15. Know when to move on. 28 takes of a solo doesn’t make a better solo. Just frustrates everyone and you’ve created a big compromise you won’t be happy with later. If you’re stuck take a dub home and work on it there.

16. Trust your engineer. He has probably been doing this for longer then you have. He knows his monitors and studio well. If you have concerns about sounds refer to your reference disk, that’s why it’s called a reference disk. Some mixes on your ref disk have budgets of hundreds of thousands of dollars. Keep that in mind and know where your limit is. You’re not going to make the next Soundgarden “Superunknown” on a $500 budget.

17. Tune up! Tune between every song. Do it while they are playing back the previous take. You can play the best take of your life, if it’s out of tune it will still sound like an amateur did it.

  1. Unless an effect is part of the part (ie in time delay) or unique to the part. Record your tracks clean add things like reverb later. You might find at mix down you have to much and it sounds washed out.
  2.  When it’s time for singing, make sure you have plenty of room temp water or warm tea honey and lemon. Cold water and ice constrict your vocal cords.

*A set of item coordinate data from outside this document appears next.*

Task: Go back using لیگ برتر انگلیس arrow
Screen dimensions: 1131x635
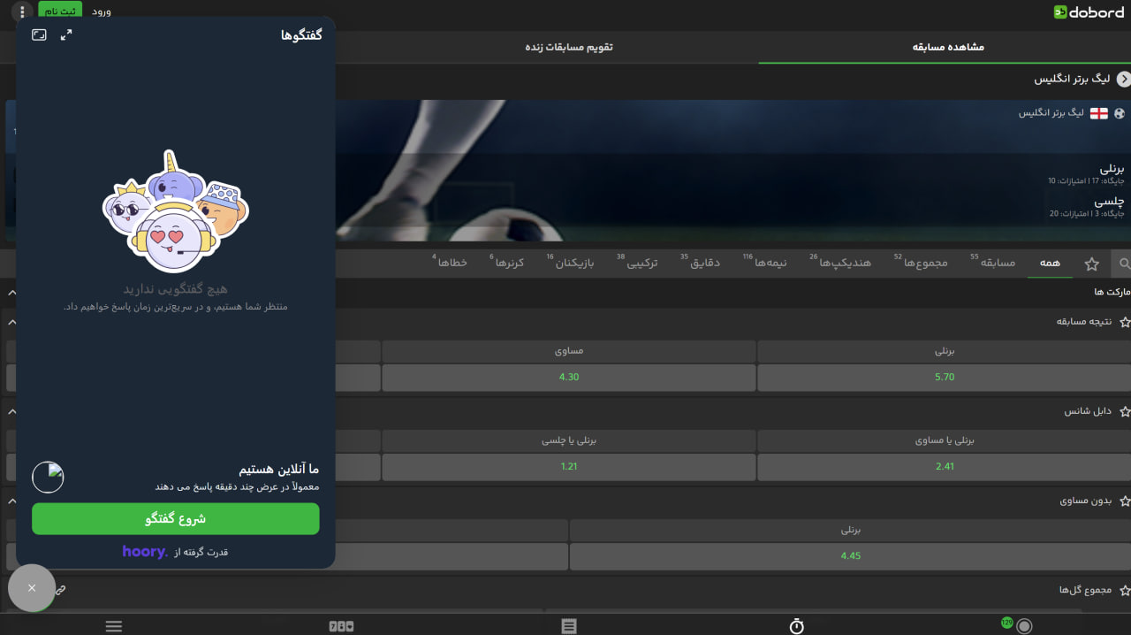Action: [1123, 79]
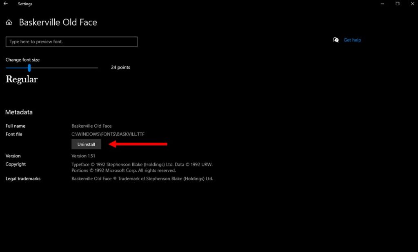Click the Get help chat bubble icon
The width and height of the screenshot is (418, 252).
click(336, 40)
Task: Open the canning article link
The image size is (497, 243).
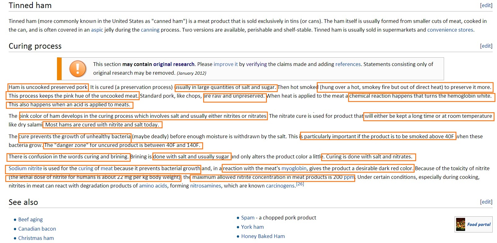Action: point(150,30)
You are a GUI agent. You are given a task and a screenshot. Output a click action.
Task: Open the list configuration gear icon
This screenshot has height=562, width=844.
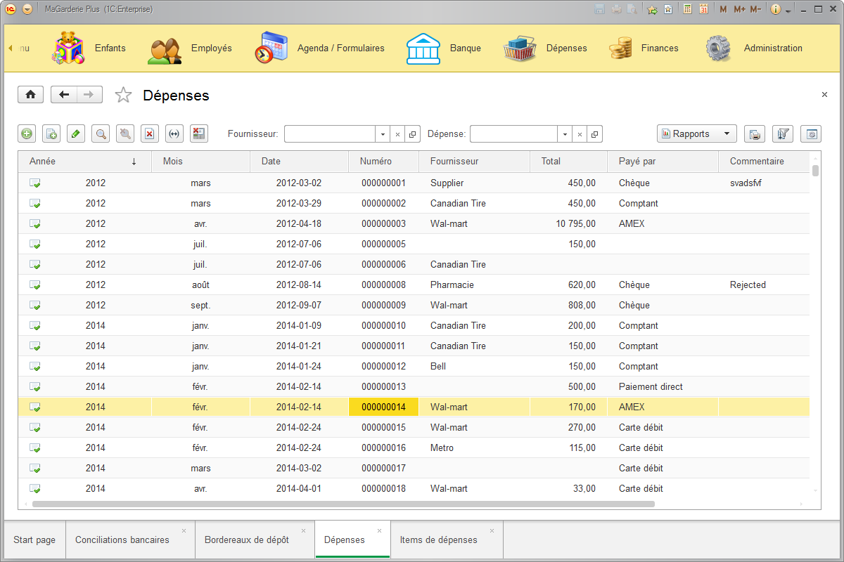point(810,133)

  3.  Consider the time it takes to finish a take, comment about it, then listen to a take, comment about it. If your song is 5 minutes long that could be 15 to 20 minutes per take before you get a keeper. Then the 5 minutes it takes to make a dub of the keeper. It could take between 20 to 30 minutes before you have a take and can move on to the next song. Mixing Down 
  4. Quiet please! It’s very difficult to hear something critically while people are talking about what they saw on T.V. last night. If you must talk about something other then the task at hand, step out and find a place you can. We have a lounge we can play the mix in just for this reason. You can listen and talk. This is where #11 comes in. Everyone wants to bring their friends to mix down because they can entertain them while they listen. Don’t bring your friends unless they are participating in the mix. Again distractions cost money.

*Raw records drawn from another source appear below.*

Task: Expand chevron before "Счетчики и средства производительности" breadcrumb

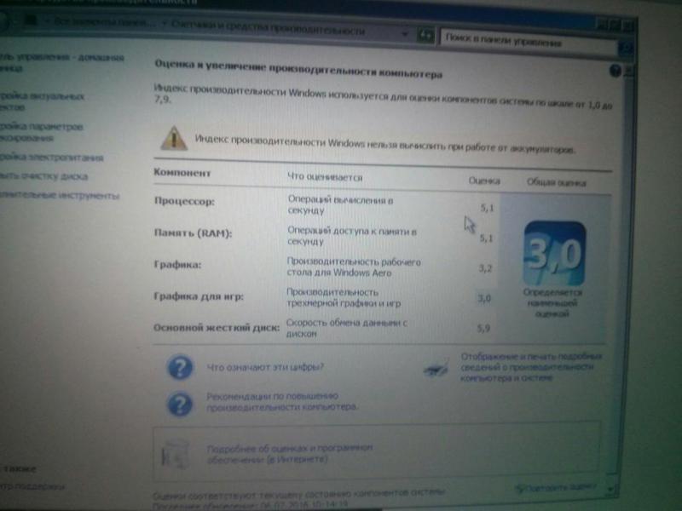Action: pyautogui.click(x=164, y=28)
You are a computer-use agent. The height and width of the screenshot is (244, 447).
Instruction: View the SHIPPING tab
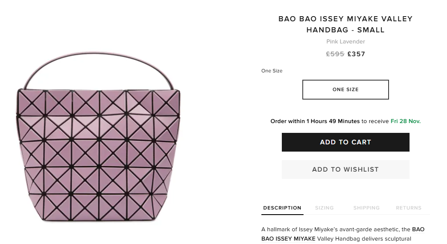(x=366, y=208)
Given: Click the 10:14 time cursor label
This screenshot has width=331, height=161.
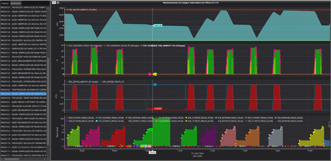Looking at the screenshot, I should (153, 152).
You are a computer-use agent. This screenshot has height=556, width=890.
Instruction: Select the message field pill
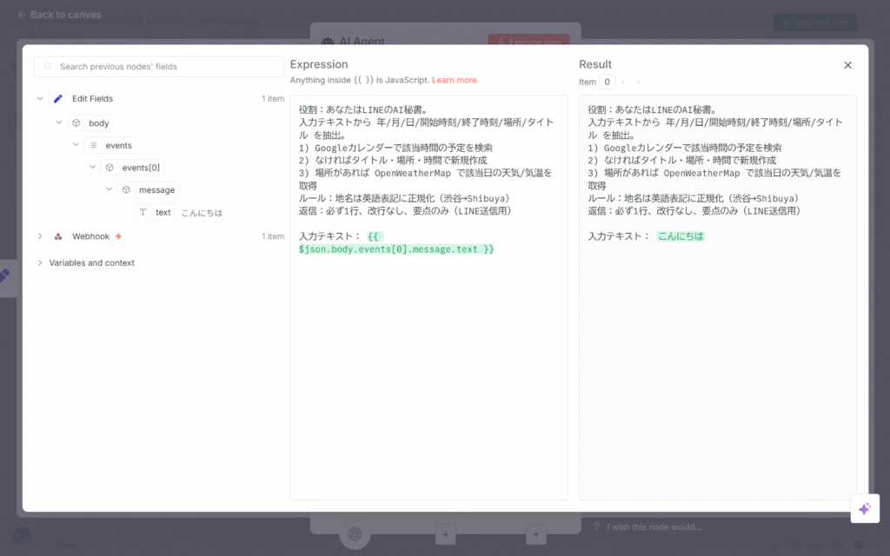(156, 189)
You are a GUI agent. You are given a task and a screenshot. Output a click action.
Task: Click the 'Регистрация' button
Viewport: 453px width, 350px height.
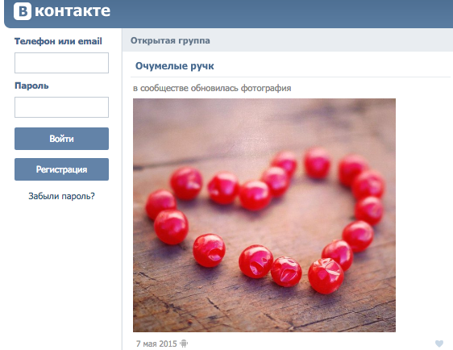pos(61,169)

  5. Try not to mix on the same day you’re tracking. We will do it, but it’s in everybody’s best interest to have a little time away from it to get a fresh perspective.

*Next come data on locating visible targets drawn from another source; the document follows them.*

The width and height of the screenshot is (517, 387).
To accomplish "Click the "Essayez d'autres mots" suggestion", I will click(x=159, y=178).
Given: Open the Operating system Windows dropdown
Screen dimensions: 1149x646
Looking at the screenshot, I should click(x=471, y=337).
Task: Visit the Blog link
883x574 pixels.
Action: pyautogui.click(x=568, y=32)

  6. Listen to the song as a whole. I know everybody wants their part to be heard loudest, but keep in mind what the focus of the song is at any particular moment in the song. If you try and put your double neck double handed tapping solo alå Michael Angelo Batio (google it), over the chorus vocs, the vocs will win out every time.
  7. Get out that reference disk! You know what for.
  8. Know what format you need for delivery for mastering or duplication. Call them and find out what they can work with. There are many types of formats not every body uses the same thing.
  9. Count on and budget for unforeseen delays. Everyone asks “how much does it cost to make a whole record”. I will paraphrase Steve Albini. The only real answer is “All the money you’re prepared to spend.” More often, albums take four to ten days, but there is a wide range in what can be expected within that range. Less time means fewer – or no – experiments, less fine-tuning, fewer alternate takes, less total time in music recorded ( 10 songs rather than 12, for example) an ultimately an acceptance of results that may not have had time to settle-in as confidant. That doesn’t mean the record won’t be good, just that you won’t have the time to try out all possibilities to convince yourself of it. Longer sessions have more time for second guessing, re-working and experimenting, but they aren’t necessarily “better”, they just have more options available to reach the end point. It is backward planning to ask how long it will take for a fixed methodology, and then come up with that amount of money. If you guess wrong, you will be caught short, and end up spending all your money with nothing finished to show for it. It is much more realistic to decide how much money you have to spend, and then make the record that budget allows, accepting the limitations implied by that.
  10. Don’t let the recording get out the door until you’re sure it’s right. When you are sure, live with it. It’s a page in your diary.